Exegesis
How might we co-create a culture of care for design practice?
This research explores and addresses the challenges and tensions that young designers may face throughout their educational and professional experience as they develop their relationship with design. It investigates if there is a lack of reliable methods or framework around the theme of ‘care’ that is needed to be produced in professional practices to help designers navigate through the changing landscape and challenges experienced in the design discipline.
Collaborative methods were employed using co-design principles to conduct a series of workshops discovering the role and function of care. Using a ‘designing with’ mindset, participants were encouraged to question how they might rethink ways that could support designers who may be shifting or trying to re-orientate their journey with practice. The limitations of the pandemic meant the physicality and experimentations of workshops could not be completely conducted face-to-face. However, this led to the opportunities for design to inquire how might we practice care, collaborate and experience sense-making ways through the space of a virtual workshop. The outcomes of the research project will yield a working prototype — a Miro template that is ready to be used to host virtual care workshops. The work invites opportunities for it to be improved and updated with new resources once it has been interacted with over time. This permits a better understanding of how applicable and suitable the outcome may be. As the role of care grows, new methods and interventions will be needed to help the design become adaptable and tailored for diverse teams in design practice and beyond.

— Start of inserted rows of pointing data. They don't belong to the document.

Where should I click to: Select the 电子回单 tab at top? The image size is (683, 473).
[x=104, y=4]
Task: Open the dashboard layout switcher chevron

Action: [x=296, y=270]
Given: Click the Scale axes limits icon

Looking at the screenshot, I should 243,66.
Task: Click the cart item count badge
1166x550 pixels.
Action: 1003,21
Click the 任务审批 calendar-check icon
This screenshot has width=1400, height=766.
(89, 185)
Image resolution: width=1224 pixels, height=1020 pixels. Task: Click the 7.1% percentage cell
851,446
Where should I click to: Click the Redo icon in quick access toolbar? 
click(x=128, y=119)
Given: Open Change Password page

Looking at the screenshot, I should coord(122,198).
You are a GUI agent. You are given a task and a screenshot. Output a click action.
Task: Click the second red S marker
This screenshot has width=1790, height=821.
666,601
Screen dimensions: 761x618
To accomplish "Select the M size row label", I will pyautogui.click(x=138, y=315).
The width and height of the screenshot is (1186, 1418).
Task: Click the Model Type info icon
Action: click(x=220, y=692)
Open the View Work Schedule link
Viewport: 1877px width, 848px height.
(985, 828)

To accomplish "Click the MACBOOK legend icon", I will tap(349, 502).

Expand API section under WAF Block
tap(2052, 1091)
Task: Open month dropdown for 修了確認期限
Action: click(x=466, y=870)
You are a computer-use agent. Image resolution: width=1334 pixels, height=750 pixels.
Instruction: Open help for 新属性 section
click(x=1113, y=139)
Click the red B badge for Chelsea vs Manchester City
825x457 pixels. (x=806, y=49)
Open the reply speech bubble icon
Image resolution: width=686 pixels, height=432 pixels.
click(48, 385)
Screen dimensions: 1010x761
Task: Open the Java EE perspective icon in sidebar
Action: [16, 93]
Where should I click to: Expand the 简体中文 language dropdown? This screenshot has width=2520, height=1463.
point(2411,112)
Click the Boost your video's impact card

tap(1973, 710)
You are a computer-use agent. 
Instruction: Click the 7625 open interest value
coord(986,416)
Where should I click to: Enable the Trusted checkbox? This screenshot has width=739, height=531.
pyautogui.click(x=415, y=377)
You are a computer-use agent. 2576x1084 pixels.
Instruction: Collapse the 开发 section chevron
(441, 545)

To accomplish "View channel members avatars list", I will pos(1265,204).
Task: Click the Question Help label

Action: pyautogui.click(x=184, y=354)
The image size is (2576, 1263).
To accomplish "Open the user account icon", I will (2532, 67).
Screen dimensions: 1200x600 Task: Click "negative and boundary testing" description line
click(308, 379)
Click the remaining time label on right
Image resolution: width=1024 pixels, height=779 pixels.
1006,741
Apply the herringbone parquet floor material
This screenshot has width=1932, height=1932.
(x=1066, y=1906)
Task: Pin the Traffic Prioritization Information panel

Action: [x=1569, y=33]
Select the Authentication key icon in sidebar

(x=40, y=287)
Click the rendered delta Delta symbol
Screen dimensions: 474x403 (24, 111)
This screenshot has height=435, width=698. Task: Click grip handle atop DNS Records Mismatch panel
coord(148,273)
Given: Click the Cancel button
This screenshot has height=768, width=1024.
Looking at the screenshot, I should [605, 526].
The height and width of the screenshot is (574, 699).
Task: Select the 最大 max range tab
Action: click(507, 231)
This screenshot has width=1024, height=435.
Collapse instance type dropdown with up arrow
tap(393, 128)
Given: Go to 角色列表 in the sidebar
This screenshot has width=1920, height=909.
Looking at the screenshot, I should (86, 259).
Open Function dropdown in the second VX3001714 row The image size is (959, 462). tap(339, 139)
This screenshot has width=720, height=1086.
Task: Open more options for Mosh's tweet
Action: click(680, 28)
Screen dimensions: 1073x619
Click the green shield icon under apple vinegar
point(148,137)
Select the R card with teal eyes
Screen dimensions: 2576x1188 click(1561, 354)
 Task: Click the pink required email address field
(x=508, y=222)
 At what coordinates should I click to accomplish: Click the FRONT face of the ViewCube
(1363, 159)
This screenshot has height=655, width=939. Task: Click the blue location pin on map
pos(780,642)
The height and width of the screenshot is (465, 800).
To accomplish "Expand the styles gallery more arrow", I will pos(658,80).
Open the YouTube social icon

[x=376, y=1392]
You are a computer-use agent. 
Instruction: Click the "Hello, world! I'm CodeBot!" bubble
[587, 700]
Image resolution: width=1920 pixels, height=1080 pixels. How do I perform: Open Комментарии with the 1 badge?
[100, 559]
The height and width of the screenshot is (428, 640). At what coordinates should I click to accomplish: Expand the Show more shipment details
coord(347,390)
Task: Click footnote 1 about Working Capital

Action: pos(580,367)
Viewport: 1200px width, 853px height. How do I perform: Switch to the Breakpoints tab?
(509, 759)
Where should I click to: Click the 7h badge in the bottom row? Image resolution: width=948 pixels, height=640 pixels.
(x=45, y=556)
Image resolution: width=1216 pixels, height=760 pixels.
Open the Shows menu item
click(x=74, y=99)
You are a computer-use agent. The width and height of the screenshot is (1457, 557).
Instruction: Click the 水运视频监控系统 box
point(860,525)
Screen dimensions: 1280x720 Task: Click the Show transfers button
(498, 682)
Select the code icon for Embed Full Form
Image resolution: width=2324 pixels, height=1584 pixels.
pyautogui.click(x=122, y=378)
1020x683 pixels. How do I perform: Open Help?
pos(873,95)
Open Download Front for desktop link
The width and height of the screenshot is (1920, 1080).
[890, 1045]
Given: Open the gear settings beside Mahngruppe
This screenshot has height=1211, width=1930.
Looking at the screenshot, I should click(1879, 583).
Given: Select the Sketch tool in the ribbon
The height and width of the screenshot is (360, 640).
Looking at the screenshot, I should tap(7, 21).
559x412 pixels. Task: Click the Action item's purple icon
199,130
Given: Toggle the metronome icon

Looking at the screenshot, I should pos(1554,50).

The significance of care underpinning this research produces a new kind of knowledge as designers not only have to learn how to work with the physical and technical materials of practice, they are also learning how to navigate their tensions, challenges and discomforts‚ the social material, material that is internal and invisible that may not be readily expressed in words. Care provides a framework to learn about latent knowledge and provides opportunities for further research to develop methods that can not only invite practitioners but students together, to help co-create cultures of change between the educational and professional context.